# Given problem
Please gather every line in the listing below that contains the word "Open", copying each one in full.

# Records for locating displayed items
________

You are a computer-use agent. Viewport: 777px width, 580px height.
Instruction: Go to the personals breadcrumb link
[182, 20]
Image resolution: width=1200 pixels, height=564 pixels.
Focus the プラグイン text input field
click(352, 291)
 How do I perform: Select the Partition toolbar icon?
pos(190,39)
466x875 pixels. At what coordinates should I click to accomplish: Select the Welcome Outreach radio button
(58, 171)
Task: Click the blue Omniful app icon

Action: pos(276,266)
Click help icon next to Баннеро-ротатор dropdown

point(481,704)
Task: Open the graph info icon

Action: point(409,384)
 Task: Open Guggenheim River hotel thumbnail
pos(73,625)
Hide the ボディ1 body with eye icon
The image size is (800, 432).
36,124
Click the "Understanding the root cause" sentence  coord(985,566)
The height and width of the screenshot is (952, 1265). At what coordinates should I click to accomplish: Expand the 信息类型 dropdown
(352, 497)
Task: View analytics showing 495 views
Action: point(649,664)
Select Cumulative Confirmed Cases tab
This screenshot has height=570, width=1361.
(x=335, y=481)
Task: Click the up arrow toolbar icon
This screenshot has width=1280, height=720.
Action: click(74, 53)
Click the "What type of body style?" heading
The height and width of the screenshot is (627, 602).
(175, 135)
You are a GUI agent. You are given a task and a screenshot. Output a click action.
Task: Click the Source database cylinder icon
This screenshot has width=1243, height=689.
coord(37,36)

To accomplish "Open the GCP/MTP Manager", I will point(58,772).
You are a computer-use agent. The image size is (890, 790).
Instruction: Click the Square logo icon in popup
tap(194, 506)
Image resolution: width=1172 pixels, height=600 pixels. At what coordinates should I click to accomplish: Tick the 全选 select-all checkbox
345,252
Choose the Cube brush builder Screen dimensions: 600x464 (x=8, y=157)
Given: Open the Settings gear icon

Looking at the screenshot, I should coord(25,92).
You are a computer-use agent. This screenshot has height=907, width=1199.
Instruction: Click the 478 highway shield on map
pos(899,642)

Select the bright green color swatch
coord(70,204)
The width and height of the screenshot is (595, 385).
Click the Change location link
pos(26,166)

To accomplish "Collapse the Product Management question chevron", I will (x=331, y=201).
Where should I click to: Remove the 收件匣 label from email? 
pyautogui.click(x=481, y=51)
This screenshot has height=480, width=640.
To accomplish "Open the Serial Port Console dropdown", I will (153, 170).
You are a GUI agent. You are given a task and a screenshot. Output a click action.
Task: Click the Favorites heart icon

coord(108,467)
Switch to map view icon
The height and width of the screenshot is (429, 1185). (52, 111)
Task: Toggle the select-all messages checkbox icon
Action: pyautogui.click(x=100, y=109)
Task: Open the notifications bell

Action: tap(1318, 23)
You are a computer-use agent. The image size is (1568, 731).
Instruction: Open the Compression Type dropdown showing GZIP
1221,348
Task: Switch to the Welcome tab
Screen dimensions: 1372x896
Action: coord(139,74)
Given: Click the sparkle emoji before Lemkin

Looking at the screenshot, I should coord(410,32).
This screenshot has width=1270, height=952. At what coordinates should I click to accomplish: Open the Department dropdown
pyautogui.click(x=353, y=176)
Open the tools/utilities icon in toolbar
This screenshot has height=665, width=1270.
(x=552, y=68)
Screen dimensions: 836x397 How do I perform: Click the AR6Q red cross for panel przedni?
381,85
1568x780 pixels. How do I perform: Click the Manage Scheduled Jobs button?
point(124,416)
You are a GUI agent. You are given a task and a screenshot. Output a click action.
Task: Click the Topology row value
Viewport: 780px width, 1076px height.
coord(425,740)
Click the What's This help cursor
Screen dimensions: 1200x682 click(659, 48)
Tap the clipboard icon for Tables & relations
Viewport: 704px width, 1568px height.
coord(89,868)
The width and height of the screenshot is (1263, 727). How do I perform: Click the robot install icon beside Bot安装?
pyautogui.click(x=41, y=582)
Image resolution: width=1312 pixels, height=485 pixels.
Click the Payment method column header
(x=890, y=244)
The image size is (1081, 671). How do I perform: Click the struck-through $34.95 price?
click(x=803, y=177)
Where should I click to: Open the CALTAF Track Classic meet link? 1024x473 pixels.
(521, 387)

________

# Answer to this task
Task: Open the graph info icon
 Task: Open Guggenheim River hotel thumbnail
To accomplish "Open the GCP/MTP Manager", I will point(58,772).
Given: Open the Settings gear icon
To accomplish "Open the Serial Port Console dropdown", I will (153, 170).
Task: Open the notifications bell
Instruction: Open the Compression Type dropdown showing GZIP
This screenshot has width=1270, height=952. At what coordinates should I click to accomplish: Open the Department dropdown
Open the tools/utilities icon in toolbar
Where should I click to: Open the CALTAF Track Classic meet link? 1024x473 pixels.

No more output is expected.